START Records for the task

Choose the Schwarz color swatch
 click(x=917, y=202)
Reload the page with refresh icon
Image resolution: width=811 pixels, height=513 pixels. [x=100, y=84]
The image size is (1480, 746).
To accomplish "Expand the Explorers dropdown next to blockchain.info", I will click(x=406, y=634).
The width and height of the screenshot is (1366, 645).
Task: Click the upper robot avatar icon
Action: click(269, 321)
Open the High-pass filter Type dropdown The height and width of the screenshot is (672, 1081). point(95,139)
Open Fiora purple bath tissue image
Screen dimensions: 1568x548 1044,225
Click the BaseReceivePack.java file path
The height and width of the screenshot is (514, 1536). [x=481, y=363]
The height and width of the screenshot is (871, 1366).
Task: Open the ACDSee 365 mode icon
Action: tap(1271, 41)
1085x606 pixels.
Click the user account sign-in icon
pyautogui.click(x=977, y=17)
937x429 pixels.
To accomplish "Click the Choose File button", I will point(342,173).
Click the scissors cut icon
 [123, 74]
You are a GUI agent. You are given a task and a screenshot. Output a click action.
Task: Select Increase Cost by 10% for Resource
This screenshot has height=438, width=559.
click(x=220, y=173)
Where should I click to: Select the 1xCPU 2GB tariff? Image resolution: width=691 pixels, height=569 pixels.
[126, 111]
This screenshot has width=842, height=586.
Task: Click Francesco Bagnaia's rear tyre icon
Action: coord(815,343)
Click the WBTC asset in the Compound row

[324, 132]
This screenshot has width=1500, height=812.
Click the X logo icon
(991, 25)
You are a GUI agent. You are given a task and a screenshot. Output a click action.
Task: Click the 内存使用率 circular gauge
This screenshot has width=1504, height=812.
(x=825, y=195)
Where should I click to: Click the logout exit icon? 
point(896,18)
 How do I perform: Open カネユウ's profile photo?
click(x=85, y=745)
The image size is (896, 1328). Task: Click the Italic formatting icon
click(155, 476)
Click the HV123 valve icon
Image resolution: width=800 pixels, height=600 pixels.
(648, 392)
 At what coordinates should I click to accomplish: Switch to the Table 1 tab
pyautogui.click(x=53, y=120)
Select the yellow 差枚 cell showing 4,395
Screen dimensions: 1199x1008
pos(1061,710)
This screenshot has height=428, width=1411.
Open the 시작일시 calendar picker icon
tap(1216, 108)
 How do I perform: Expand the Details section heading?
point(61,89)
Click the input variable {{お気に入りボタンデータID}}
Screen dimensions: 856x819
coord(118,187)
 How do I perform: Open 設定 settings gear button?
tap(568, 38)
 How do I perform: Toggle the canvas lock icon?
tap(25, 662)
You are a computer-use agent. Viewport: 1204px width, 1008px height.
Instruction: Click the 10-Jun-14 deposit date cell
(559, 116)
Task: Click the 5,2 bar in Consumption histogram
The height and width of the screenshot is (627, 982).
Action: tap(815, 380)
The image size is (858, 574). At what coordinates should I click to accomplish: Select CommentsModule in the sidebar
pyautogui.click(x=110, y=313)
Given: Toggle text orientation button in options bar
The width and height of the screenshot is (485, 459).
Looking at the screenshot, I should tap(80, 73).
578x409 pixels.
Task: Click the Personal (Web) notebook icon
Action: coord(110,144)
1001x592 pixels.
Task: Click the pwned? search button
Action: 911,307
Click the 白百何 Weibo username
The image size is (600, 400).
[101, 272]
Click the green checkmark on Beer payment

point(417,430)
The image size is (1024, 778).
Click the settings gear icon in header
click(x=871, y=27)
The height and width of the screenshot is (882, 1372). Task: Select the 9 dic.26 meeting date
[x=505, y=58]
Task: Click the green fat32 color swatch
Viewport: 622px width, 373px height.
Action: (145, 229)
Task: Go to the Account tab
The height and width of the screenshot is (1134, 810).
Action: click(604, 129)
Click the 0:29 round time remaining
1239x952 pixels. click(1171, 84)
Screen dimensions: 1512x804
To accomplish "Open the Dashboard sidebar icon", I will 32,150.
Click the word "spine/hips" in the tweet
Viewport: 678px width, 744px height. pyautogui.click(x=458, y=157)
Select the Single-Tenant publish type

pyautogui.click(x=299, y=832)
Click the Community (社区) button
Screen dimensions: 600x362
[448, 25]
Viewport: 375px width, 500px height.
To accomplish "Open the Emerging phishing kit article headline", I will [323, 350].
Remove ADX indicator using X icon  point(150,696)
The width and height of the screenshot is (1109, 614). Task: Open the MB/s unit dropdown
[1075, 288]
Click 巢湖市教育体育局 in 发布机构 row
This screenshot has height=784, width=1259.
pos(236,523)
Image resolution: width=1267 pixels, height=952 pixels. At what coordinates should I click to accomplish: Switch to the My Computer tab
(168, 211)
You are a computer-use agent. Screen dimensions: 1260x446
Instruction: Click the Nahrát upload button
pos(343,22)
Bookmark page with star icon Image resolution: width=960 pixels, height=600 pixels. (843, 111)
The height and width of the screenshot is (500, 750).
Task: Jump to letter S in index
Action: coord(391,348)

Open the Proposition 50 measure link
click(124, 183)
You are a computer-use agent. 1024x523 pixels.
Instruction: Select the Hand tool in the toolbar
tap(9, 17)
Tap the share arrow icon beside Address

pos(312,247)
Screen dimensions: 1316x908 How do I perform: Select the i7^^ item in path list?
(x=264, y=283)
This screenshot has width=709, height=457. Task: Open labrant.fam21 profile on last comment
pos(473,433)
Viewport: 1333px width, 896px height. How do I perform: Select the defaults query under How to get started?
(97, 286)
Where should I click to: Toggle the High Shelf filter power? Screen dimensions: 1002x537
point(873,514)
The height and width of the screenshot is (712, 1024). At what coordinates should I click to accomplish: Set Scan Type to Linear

END Records for the task

Print the lines above from the one with "Reload the page with refresh icon" through the one with "The image size is (1480, 746).", both included, exactly as written and nothing more.

Reload the page with refresh icon
Image resolution: width=811 pixels, height=513 pixels. [x=100, y=84]
The image size is (1480, 746).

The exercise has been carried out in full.